A necessidade de estudar e perceber um elemento natural é, sem dúvida alguma, fascinante. O Sol do Marmeleiro, é um elemento cinematográfico que representa, na minha opinião, de uma forma (embora por vezes relativamente entediante) comovente.
Inspirado na vida real do artista plástico espanhol Antonio Lopez (algumas das obras do autor: http://composicionnumero1.blogspot.pt/2011/06/trabajando-con-antonio-lopez.html), este documentário ilustra, na perfeição, a paciência e a vontade artística de um pintor que apenas pensa no seu marmeleiro, e em pintá-lo. Em conhecê-lo. A ele e às luzes que o atravessam.
O pintor pede a Victor Erice para documentar o tempo que dedica ao seu grandioso marmeleiro. Constrói-se um aparelho de olhar, de modo a que a percepção das perspetivas, das luzes, das formas reais, das cores e das sombras não seja minimamente incorreta (o que indica que o desenho do pintor será, decerto, um desenho do real, de observação): dá umas pinceladas no tronco, coloca umas cordas aqui e ali e afinca pregos no chão para posicionar o cavalete. Enquadramento tratado. A conclusão da obra não se dá. O outono, ladrão de cores, rouba-as ao pintor, fazendo-o mudar de projeto e começara a pintar em tons de escala de cinza (projeto este que não é, de igual modo, concluído). A meteorologia não permite, de todo, o trabalho do pintor diretamente do elemento da natureza.
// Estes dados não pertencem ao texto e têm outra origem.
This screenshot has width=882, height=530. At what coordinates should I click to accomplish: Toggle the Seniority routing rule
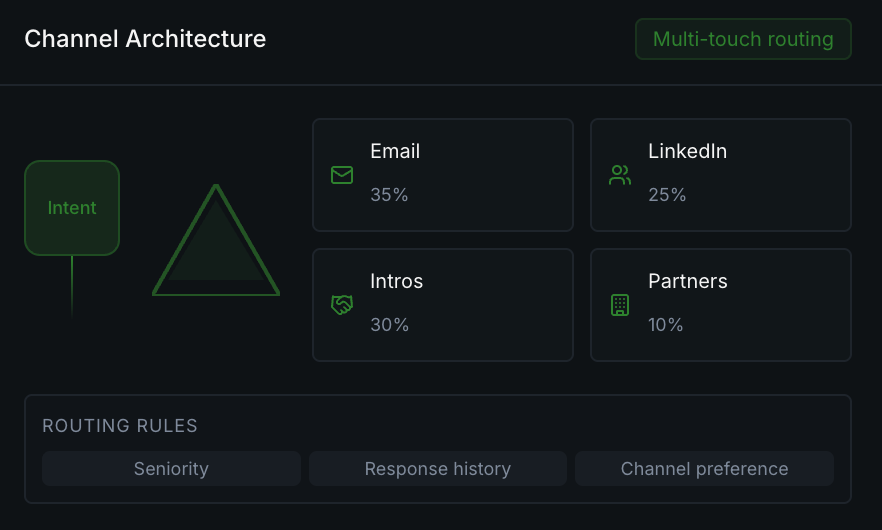pyautogui.click(x=171, y=468)
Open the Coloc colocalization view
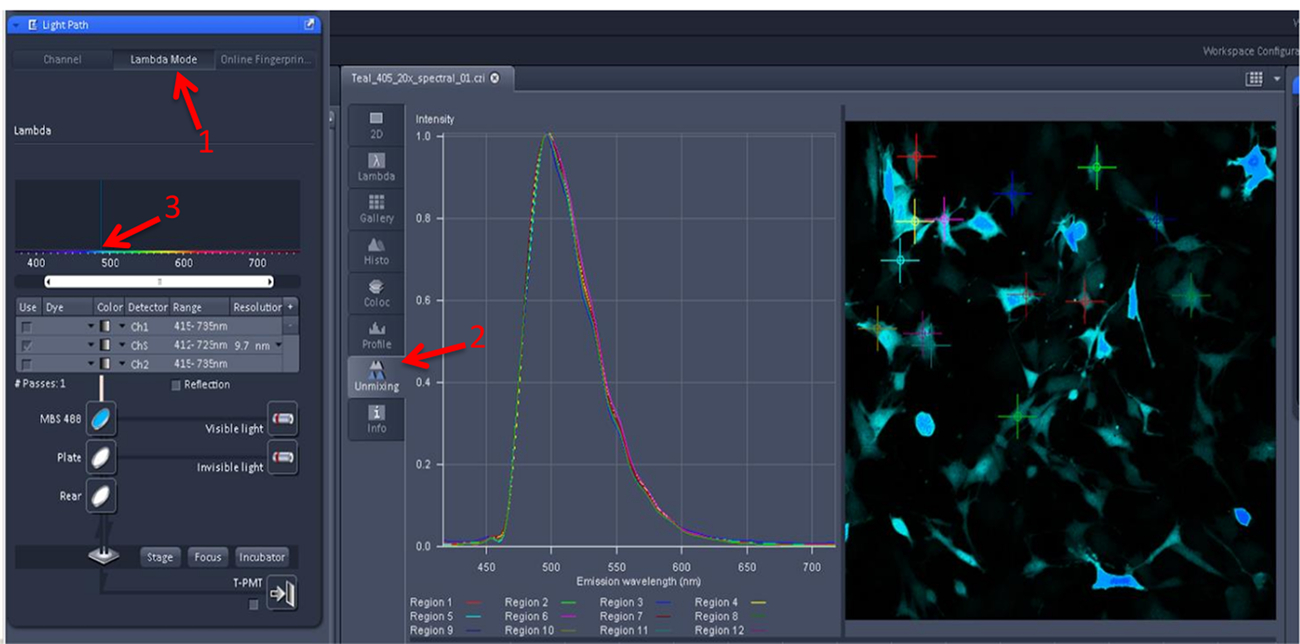 coord(376,292)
O Sol do Marmeleiro documenta a pintura que não se concluiu e, por essa mesma razão, reafirma que num filme o que se vê não ºe a reprodução do que o realizador viu, mas sim o que o realizador vê. Porém, talvez seja permitido dizer que o diretor diante do artista, vê e capta da mesma maneira que um espectador capta e visualiza um documentário que lhe é posto diante dos olhos.
Esta fusão entre cinema e pintura, traz um certo equilíbrio ao documentário, que é, devo dizer, um daqueles que se deve guardar para a vida.